His wife and friends tried to persuade him not to. It was not considered a good idea - the information was often cryptic and rarely, if ever, helpful. People's lives were ruined by the knowledge of their deaths. They were told 'heart attack' and never fully enjoyed another meal, they were told 'drowning' and would never go swimming again, they were told 'car crash' and became quivering wrecks anywhere near a road.
Gustav, however, needed something to replace the light. If he could no longer see where to go next he would at least know where he would end up. He was desperate for certainty. Certainty of any kind. So he did it.
It said: 'knocked sideways.'
It was worse than anyone had warned him. They told him he would walk out a frightened man but that would have been fine, if he had known what to be frightened of. Instead he walked out confused, none the wiser - worse than none the wiser because the information was cryptic. What could it mean? Would he be physically knocked sideways? Perhaps by a bus? Would he be surprised to death? Maybe it meant death from shock? Or maybe it was something far stranger - would he knock on a door while standing side on to it and somehow that would be the end of him? Perhaps it meant the loss of the light? Nothing else in his life could ever be said to have knocked him sideways like that had. Had it already set in motion the cause of his death?
It was ludicrous. There was no hope of ever deciphering the machine's prediction. He sat down by the side of the road, dejected. There was no certainty in life, just endless endless unknowns, an ever expanding horizon of ignorance. And no true companions, just other people, unknown minds stuck inside the vessels of their bodies, peering out of their eyes equally as lost and as confused. Each a universe unto themselves, universe upon universe of solitude and confusion passing each other in the containers of their bodies, ever separated by their inability to know what the other universes were thinking.

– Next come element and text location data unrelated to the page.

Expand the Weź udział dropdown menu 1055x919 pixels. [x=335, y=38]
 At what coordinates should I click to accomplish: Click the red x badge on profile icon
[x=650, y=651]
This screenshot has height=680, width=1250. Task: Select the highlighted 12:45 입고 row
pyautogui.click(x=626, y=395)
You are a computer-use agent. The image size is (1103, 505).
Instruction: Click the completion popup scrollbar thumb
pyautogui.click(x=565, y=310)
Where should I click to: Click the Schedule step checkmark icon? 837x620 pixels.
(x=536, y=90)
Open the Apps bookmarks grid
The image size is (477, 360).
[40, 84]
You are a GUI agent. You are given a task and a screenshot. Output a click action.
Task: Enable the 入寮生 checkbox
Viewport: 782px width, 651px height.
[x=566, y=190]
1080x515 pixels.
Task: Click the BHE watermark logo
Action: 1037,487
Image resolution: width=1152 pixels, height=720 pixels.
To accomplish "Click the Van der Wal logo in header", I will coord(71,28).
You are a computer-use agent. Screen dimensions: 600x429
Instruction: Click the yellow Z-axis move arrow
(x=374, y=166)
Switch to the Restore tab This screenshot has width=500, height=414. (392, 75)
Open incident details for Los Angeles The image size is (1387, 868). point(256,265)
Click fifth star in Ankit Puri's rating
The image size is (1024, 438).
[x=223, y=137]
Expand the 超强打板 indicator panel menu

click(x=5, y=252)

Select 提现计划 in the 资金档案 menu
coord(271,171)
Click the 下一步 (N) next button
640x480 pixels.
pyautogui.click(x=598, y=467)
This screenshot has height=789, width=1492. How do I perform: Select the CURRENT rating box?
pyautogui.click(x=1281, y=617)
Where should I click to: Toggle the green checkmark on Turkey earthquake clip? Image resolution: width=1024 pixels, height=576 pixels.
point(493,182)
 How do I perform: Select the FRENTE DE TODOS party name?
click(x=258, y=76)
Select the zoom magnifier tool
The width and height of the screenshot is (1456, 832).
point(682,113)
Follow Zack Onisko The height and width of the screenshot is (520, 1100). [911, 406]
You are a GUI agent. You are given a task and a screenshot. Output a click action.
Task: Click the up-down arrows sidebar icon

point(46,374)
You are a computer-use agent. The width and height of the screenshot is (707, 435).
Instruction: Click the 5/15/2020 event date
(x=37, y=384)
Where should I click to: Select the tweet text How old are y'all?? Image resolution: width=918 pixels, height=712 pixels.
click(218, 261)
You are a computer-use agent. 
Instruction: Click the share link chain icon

For the first time he truly understood why he had been so successful all his life. People craved certainty, they lived without it all their lives and when they saw it in others they clung to it like they used to cling to their mothers. He stood up. This would not do. He might have lost his guiding light but he would not take it away from anybody else, least of all his colleagues and his family. He would go back to work and he would damn well pretend to know the answers. He had had enough practice over the years, all he had to do was act like he knew what he was doing and who knew, maybe he even did.
No, he thought, wait, it was probably not wise to turn up unannounced. He would go home and call first. He went to cross the road and was physically hit from the side, by a bus.
The last thing he saw was a brilliant corridor of white light.